HD Enclosure

I finally got the HD enclosure for my Backup drive. As you recall the old enclosure died, had to order a new one for my clone backup drive. These enlosures are ubiquitous. They are everywhere. And, they are not too expensive. Here is the install process which is typical for most models.

The Install

Most HD enclosures require you to attach the HD with screws on the side of the drive or the bottom, but a few of the them just have you mount the HD inside and then close it up. Here is the HD enclosure model I got from Tiger Direct:

As you can see it has an aluminum case (a must by my standards) and is USB 3.0. You really don’t need USB 3.0 for a backup drive, but it doesn’t hurt.

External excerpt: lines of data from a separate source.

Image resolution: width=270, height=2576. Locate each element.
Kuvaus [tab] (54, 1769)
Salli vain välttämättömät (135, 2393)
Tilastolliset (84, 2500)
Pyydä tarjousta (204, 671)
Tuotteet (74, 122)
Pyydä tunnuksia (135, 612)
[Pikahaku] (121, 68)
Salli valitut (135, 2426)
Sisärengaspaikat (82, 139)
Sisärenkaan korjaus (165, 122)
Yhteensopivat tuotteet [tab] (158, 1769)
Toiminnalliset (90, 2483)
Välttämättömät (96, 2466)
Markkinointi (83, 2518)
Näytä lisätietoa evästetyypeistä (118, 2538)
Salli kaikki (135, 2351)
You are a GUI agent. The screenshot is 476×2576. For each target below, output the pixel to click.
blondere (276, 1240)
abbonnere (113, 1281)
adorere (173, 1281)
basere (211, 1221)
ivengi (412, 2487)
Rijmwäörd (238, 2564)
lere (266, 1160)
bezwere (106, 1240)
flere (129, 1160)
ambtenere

Here it is unpackaged; the case, AC cord, USB cord and screws:

For this particular model all you had to do was slide out the small motherboard portion:

The SATA connector is that thing in gray. You place the HD in the enclosure and slide it up into the connectors until it is seated:

After the HD is seated you turn over the enclosure and put four screws into the bottom of the HD to hold it in place:

Once that is finished you slide the drive into the aluminum cover. After putting two screws in the end area to hold it all together you just connect the AC power supply, USB cable and then connect it to your Mac.

Mine works like a charm, no problems at all. You can get HD enclosures all over the place from Amazon to TigerDirect to Newegg, etc. I pretty much have stopped buying any electronic items from Amazon. The reason is they use the US Postal Service for many of their shipments and our postal service at our house is terrible. I have been missing many packages over the last few years. So, I have decided to buy electronic stuff, from vendors that use shippers like UPS or Fedex.

Conclusion

Putting a bare drive in a HD enclosure is pretty easy. I really like this way of doing things because if either the enclosure or HD quits you don’t have to replace both, just the piece that dies.